Interactive effects of HIV/AIDS, body mass, and substance abuse on the frontal brain: a P300 study

Abstract

In view of the rising prevalence of an overweight body mass among patients living with human immunodeficiency virus/acquired immune deficiency syndrome (HIV/AIDS), clinicians must now be mindful of possible adverse outcomes resulting from the co-occurrence. The present study was designed to examine the additive and interactive effects of HIV/AIDS and an excess body mass, as well as the additional contributions of substance abuse or dependence. The dependent variable was brain function estimated by the measurement of P300 electroencephalographic potentials. P300 potentials were recorded during a task designed to elicit subcomponents with frontal (P300a) and both frontal and non-frontal (P300b) generators. Analyses revealed greater frontal P300a latencies among the 102 HIV-1 seropositive versus the 68 seronegative participants. In addition, frontal P300a latency was further increased by a synergistic interaction of HIV-1 serostatus with a body mass index (BMI)≥25 kg/m². A history of substance abuse/dependence did not alter these changes. However, it did combine with HIV/AIDS to produce a smaller P300a amplitude than was seen in participants with neither disorder. The findings suggest that white matter changes accompanying an excess BMI may exacerbate those that attend HIV/AIDS and thereby slow down frontal brain function. Substance abuse, likewise, interacts with HIV/AIDS but may impair frontal brain function via a different mechanism.

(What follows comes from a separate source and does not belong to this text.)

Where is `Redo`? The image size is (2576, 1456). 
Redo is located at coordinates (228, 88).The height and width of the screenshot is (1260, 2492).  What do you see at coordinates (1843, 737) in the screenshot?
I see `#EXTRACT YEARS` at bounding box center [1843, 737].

Copyright © 2009 Elsevier Ltd. All rights reserved.

Figures

Figure 1

P300a amplitude in microvolts (+1 SEM) at the Fz electrode. Note the underadditive interaction of HIV/AIDS and substance abuse/dependence. The effects of body mass on P300a amplitude were not statistically significant and are therefore not shown.

Figure 2

Event related potentials at Fz and Pz elicited by the rare nontarget stimulus. The waveforms are averaged within groups and sorted by HIV-1 serostatus and substance abuse treatment history. P300a is the prominent positive peak at approximately 400 ms following stimulus onset.

Figure 3

P300a latency in milliseconds (+1 SEM) at the Fz electrode. Note the synergistic interaction of HIV/AIDS and BMI. The effects of substance abuse treatment history were not significant.

Figure 4

Scatterplots illustrating the relationship between BMI and Fz P300a latency separately for the HIV− and HIV+ groups. For this analysis, Fz P300a latency is the standardized residual after the variance association with depression level (BDI-II score); childhood Conduct Disorder symptoms, and alcohol (MAST) and drug abuse (DAST-10) problems; and age was removed. The figure demonstrates a significant increase in Fz P300a latency as a function of BMI in the HIV+ group. This relationship is absent in the seronegative group.